Retype verbatim the lines of the listing, from the very first through the line with "Select the Clarity".

*** DATASET CONTENT Section Begins ***

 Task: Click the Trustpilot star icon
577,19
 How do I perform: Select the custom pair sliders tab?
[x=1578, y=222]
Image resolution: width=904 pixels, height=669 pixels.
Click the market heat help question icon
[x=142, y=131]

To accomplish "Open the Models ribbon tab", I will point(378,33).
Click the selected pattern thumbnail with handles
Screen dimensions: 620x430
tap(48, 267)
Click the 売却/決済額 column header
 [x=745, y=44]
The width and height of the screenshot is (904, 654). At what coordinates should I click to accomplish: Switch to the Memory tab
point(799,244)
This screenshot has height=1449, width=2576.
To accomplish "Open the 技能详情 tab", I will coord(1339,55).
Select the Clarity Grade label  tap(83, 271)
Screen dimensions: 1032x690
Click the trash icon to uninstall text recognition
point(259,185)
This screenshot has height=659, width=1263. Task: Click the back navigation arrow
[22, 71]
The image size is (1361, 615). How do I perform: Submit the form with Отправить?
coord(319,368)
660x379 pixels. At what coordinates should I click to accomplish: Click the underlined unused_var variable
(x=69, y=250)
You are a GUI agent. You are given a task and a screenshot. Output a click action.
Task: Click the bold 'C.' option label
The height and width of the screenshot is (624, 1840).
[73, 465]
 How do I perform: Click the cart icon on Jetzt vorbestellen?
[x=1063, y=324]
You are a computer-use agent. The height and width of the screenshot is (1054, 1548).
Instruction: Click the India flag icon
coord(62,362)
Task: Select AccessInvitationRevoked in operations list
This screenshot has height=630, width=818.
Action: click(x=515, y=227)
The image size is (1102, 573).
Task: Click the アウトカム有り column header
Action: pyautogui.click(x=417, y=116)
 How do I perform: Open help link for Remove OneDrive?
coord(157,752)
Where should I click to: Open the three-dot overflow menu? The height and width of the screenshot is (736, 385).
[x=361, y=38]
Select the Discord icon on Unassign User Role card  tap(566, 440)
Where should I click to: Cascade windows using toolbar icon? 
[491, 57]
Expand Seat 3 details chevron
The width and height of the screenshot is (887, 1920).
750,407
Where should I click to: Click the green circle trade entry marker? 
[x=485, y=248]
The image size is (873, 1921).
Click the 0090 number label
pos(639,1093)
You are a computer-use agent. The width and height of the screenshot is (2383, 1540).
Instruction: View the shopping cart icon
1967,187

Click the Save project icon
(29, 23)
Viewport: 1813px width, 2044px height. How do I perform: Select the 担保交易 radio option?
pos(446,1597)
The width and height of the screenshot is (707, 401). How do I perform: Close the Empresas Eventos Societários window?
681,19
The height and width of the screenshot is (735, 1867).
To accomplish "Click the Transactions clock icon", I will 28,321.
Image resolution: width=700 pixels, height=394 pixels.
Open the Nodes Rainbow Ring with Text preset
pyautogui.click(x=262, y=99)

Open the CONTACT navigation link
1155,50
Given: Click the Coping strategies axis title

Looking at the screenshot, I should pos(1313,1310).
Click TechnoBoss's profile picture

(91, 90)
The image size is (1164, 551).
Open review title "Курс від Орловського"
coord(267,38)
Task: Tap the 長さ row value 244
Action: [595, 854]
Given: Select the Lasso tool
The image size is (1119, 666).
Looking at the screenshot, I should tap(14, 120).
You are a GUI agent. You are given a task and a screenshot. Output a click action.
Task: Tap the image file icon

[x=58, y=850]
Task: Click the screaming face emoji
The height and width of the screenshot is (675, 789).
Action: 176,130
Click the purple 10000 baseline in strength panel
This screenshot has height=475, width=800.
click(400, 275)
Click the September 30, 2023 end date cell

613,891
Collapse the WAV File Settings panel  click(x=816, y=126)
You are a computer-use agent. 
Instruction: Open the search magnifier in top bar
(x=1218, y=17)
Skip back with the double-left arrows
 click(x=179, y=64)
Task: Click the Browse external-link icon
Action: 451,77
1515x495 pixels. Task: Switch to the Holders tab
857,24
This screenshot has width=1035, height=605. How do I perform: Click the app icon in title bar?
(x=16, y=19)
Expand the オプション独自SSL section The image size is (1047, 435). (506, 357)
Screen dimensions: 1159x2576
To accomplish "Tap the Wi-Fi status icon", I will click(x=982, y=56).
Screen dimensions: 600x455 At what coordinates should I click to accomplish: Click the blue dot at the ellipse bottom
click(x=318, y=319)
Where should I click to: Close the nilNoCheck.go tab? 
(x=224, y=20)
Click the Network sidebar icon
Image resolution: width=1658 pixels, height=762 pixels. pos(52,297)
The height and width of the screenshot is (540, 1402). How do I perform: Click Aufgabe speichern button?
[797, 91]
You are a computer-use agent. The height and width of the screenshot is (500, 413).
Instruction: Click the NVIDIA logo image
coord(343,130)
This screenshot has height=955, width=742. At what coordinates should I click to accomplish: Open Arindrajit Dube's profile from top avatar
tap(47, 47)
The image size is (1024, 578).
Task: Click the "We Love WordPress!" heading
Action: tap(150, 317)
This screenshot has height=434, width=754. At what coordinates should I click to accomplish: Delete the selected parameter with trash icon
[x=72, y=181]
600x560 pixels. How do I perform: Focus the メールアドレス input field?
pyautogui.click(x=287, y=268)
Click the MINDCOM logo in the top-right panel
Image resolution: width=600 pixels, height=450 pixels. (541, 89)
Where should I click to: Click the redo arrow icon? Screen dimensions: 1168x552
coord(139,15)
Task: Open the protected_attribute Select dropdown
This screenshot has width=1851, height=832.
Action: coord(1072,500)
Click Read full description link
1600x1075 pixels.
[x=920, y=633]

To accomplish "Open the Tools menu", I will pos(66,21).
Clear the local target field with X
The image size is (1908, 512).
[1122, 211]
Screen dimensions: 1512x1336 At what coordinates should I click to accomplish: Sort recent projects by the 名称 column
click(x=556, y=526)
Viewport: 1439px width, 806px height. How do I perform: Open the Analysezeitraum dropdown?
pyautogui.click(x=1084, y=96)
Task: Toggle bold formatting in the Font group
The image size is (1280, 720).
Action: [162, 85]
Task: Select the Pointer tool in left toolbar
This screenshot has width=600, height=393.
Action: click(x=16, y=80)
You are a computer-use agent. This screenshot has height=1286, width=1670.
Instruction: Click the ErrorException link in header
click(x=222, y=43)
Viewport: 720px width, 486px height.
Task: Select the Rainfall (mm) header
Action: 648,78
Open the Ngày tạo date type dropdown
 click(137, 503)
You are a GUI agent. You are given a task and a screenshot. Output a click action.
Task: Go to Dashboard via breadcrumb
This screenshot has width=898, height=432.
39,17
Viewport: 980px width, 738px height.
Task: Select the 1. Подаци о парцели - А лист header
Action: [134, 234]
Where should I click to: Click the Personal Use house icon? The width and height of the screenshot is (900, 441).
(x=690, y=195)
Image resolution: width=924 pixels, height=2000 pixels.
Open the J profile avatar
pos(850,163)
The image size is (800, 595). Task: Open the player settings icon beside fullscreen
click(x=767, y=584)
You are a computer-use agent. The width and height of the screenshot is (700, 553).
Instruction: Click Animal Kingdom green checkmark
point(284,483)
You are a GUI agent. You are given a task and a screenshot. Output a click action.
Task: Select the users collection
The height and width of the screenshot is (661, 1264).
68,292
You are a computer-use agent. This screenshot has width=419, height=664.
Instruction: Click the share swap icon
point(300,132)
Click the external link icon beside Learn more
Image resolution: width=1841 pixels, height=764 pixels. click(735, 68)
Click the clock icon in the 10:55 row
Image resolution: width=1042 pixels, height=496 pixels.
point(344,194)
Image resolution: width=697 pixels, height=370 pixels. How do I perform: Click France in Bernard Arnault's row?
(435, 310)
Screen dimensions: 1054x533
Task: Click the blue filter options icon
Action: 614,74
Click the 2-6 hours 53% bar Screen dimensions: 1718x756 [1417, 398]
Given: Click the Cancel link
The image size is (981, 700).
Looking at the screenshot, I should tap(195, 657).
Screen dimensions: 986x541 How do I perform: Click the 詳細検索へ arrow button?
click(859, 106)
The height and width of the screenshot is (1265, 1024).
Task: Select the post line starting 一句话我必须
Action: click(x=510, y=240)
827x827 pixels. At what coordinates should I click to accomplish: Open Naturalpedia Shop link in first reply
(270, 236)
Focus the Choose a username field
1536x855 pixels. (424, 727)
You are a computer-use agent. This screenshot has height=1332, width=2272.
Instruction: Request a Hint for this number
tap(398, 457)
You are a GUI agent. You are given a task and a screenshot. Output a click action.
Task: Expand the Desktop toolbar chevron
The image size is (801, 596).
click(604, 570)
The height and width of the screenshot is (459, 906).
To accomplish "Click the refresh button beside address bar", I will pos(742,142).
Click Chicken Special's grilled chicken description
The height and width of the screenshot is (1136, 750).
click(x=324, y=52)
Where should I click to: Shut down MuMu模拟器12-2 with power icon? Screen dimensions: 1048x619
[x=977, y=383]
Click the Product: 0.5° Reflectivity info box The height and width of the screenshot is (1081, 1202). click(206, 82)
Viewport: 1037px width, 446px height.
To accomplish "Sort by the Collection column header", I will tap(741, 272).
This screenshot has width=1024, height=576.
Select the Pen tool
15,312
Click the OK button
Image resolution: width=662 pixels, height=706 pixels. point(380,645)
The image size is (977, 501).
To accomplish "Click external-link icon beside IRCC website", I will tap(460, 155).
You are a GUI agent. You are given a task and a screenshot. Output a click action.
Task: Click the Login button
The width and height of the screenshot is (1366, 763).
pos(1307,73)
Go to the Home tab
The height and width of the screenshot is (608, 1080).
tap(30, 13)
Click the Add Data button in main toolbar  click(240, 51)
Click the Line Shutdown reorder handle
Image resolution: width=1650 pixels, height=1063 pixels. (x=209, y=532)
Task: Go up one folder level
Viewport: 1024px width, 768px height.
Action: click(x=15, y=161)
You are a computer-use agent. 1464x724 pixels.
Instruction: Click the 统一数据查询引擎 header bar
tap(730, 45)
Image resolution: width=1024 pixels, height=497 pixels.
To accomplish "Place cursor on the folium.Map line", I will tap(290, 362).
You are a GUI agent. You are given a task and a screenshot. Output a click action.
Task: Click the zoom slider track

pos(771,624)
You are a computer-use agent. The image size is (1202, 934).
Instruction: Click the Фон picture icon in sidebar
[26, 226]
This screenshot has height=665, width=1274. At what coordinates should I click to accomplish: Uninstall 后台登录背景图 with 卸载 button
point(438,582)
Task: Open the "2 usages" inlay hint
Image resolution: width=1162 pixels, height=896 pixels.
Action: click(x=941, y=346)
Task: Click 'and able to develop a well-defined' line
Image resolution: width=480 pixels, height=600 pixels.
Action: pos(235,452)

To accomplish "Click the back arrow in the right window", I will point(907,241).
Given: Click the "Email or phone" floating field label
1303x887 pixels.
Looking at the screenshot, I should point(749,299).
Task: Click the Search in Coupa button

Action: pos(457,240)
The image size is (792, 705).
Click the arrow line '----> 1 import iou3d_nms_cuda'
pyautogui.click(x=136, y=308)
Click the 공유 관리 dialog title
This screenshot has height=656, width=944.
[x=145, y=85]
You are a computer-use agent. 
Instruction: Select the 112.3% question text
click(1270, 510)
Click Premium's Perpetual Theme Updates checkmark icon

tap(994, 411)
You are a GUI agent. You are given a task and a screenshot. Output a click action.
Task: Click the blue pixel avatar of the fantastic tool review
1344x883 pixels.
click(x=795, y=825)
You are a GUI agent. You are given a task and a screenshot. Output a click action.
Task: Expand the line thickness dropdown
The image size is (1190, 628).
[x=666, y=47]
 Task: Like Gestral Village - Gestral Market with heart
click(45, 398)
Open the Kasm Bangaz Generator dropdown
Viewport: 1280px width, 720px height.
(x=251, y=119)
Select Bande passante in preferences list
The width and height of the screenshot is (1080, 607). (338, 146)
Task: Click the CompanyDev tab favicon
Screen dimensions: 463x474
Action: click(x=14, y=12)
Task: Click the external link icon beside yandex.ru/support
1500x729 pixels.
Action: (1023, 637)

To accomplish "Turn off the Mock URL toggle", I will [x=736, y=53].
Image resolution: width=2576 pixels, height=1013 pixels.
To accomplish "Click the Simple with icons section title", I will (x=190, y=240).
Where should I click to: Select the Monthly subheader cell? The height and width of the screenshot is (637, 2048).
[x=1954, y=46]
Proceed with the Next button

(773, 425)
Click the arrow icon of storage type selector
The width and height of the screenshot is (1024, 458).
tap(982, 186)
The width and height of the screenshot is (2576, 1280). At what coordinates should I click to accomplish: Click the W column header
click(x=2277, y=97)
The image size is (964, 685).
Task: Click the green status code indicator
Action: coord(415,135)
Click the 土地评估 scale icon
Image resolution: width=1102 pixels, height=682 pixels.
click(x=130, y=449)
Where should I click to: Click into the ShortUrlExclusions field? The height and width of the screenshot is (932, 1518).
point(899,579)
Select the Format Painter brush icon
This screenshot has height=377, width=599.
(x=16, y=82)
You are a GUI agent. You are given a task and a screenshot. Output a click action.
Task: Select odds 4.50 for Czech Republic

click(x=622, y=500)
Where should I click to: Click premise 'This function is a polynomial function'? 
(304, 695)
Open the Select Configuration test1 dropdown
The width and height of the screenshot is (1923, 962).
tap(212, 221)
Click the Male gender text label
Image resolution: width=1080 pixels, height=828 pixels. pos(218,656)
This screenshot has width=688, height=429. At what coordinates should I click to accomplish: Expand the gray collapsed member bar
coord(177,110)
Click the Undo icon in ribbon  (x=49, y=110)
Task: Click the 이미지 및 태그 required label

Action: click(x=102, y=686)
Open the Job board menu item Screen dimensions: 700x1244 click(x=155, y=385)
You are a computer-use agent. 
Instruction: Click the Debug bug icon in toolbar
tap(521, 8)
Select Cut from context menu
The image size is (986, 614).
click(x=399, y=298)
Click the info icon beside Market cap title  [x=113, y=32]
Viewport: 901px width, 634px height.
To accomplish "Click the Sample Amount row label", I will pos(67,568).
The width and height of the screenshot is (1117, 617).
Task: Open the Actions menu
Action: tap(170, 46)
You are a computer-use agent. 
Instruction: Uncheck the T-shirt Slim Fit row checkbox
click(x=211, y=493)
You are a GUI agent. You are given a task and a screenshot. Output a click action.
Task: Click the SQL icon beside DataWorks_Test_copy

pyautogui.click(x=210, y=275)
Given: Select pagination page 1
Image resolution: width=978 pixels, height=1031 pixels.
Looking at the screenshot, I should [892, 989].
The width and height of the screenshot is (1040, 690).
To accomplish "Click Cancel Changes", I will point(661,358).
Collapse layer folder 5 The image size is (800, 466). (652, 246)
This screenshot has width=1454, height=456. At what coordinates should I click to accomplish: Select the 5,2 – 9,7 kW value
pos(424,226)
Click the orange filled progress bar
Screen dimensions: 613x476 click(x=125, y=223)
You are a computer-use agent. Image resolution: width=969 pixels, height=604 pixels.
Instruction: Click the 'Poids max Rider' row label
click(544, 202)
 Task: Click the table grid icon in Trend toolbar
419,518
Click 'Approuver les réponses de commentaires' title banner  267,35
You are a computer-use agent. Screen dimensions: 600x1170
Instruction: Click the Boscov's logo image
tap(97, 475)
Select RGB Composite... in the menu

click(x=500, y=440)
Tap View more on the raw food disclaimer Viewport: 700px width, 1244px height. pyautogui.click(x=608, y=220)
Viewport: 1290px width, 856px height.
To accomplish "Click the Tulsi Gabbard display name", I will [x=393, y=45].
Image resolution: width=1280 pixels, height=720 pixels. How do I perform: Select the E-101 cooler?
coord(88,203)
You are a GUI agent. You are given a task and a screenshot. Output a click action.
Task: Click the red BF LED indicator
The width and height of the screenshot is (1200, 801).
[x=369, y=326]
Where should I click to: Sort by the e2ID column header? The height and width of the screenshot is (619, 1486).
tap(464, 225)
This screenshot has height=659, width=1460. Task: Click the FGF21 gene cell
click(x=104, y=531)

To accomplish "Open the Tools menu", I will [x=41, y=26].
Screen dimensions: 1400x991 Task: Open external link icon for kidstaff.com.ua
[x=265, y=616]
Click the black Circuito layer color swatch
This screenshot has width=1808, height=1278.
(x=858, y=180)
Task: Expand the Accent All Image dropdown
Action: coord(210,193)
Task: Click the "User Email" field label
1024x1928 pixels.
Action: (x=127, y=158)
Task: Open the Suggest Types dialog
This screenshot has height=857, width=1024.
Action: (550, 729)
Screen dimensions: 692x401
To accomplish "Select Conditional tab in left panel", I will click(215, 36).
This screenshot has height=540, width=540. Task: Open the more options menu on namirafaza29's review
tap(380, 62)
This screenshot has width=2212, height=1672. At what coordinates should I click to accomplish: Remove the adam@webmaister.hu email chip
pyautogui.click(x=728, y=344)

*** DATASET CONTENT Section Ends ***

> TASK OUTPUT
 Task: Click the Trustpilot star icon
577,19
 How do I perform: Select the custom pair sliders tab?
[x=1578, y=222]
Image resolution: width=904 pixels, height=669 pixels.
Click the market heat help question icon
[x=142, y=131]

To accomplish "Open the Models ribbon tab", I will point(378,33).
Click the selected pattern thumbnail with handles
Screen dimensions: 620x430
tap(48, 267)
Click the 売却/決済額 column header
 [x=745, y=44]
The width and height of the screenshot is (904, 654). At what coordinates should I click to accomplish: Switch to the Memory tab
point(799,244)
This screenshot has height=1449, width=2576.
To accomplish "Open the 技能详情 tab", I will coord(1339,55).
Select the Clarity Grade label  tap(83, 271)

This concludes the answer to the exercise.